En el caso de los bancos, públicos y privados, la situación es todavía más grave porque agregan a la tasa el seguro de vida obligatorio y gastos de otorgamiento, que rondan el tres por ciento sobre el préstamo otorgado. Los gastos corren incluso cuando el cliente accede a alguna de las tantas publicidades que hablan de préstamos preacordados.

Es justo decir que los impuestos también inciden. La Provincia de Córdoba se queda con el uno por ciento del préstamo en concepto de impuesto a los sellos y la Nación cobra 21 por ciento de IVA sobre los intereses y 21 por ciento sobre los gastos de otorgamiento.
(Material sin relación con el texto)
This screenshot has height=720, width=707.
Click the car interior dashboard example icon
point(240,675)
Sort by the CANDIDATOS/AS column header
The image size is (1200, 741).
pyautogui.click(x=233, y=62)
En un crédito de 27 mil pesos en un banco de primera línea, el cliente recibirá en mano 25 mil pesos y, al cabo de dos años, habrá devuelto arriba de los 58 mil pesos.

No obstante, lo grave y cuestionable es que esos montos se cobren por prestarles dinero a personas que cobran, salarios o haberes, en el mismo banco. ¿Cuál es el riesgo que no pueda ser cubierto por un seguro? ¿Por qué cobrarle 850 pesos de gastos de desembolso al empleado que es cliente desde hace años?
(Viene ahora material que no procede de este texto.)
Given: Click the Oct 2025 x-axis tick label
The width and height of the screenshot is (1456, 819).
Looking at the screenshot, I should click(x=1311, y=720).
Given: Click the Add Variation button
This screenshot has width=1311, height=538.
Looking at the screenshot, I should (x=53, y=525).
La Anses no detalla gastos de desembolso, todo entra en ese 23 por ciento anual. Tampoco sirven para todo: sólo se pueden gastar los fondos en el listado de 40 comercios adheridos. A Anselmo le sirvió porque buscaba una heladera, pero a quien necesite plata para pagarle al albañil, por ejemplo, la Argenta no le sirve. Bien podría el organismo previsional dinamizar este rubro y ofrecer plata barata. Igual: Anses tiene la potestad de debitar la deuda del haber de Anselmo en el mismo momento en el que le acredita su jubilación.

Está claro que el sistema perverso funciona. Según un trabajo del Instituto Argentino de responsabilidad Fiscal (Iaraf), en 2003, el 21 por ciento del total de créditos otorgados por los bancos (personales, tarjetas y adelantos) estaba destinado al consumo. En 2012, el 45 por ciento del total fue a consumo. En sí mismo, el dato da cuenta de una economía más dinámica, con más empleo, más consumo, más aumento de sueldos.

Pero la pata floja aparece cuando se mira lo que pasó con los hipotecarios: en 2003 representaban el 36 por ciento del total y hoy, el 10 por ciento. Es más negocio financiar el consumo. Se devuelve rápido y casi a bajo riesgo. Total, el cliente termina devolviendo 50 por ciento más de lo que pidió.